#### [Collected data entries]
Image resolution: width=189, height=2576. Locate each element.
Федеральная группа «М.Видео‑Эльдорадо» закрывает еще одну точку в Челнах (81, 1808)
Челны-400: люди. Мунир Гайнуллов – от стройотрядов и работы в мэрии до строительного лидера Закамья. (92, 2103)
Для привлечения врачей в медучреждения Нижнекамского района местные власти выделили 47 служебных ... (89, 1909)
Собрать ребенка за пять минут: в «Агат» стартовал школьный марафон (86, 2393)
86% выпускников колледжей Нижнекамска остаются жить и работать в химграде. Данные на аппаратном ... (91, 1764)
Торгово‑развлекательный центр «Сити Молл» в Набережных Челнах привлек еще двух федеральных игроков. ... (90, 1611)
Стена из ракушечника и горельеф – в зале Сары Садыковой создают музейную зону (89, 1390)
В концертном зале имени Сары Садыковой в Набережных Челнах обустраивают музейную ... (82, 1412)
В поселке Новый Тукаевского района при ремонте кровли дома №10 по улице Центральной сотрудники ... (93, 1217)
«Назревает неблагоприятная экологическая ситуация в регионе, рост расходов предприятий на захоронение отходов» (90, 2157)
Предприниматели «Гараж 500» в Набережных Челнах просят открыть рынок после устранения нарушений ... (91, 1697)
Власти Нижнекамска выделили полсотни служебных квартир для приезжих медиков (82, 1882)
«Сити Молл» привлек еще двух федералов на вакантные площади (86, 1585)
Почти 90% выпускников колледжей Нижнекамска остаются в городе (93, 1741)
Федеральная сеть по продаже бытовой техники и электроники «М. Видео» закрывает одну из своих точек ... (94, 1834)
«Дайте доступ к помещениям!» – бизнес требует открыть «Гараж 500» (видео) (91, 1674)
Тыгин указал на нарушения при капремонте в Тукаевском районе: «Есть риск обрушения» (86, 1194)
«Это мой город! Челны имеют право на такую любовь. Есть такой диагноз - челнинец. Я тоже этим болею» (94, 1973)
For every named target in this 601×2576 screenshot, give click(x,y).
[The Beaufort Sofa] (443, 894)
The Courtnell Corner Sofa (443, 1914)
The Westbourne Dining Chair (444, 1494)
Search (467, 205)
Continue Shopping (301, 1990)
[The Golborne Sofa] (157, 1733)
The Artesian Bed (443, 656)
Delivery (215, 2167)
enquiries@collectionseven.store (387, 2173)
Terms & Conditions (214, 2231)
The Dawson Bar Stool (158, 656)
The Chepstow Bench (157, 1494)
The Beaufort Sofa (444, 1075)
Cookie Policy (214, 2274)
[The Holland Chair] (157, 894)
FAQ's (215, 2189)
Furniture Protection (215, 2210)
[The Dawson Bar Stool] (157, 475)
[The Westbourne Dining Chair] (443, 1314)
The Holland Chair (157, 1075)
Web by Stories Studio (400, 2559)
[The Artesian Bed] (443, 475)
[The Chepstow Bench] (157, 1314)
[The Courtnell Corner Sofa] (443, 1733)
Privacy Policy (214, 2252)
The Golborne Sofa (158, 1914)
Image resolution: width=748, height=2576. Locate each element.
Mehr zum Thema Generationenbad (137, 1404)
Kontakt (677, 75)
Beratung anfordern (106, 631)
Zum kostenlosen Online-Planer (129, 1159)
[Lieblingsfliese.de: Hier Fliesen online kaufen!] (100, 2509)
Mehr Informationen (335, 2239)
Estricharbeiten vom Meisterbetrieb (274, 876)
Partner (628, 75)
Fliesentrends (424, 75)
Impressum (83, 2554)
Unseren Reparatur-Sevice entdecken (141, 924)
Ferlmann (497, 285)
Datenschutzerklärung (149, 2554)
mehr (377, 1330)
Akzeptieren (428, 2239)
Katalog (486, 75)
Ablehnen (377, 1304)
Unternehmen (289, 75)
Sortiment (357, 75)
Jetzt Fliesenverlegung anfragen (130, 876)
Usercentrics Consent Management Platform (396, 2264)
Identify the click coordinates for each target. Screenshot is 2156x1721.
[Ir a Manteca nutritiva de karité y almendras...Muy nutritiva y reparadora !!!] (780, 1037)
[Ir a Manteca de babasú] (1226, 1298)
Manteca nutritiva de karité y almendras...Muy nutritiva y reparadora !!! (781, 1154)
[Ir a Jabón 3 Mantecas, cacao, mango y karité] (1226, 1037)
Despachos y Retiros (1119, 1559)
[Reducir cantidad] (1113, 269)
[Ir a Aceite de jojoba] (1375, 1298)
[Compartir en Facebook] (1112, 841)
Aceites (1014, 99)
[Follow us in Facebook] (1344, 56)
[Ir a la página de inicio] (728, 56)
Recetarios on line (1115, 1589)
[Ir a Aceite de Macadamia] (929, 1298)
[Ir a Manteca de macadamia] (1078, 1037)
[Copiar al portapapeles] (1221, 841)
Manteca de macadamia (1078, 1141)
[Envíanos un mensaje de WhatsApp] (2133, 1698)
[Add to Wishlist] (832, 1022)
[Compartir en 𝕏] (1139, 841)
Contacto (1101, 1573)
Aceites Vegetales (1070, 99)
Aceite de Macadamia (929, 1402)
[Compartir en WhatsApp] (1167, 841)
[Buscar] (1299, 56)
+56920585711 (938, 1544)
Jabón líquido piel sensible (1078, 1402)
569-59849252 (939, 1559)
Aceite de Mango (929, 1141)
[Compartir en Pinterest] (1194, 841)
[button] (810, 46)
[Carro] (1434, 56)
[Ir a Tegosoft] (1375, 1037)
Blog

#### [What you are asked to do]
Each line of the records that contains the string "Beaufort" must be copied.

#### [Result of the exercise]
[The Beaufort Sofa] (443, 894)
The Beaufort Sofa (444, 1075)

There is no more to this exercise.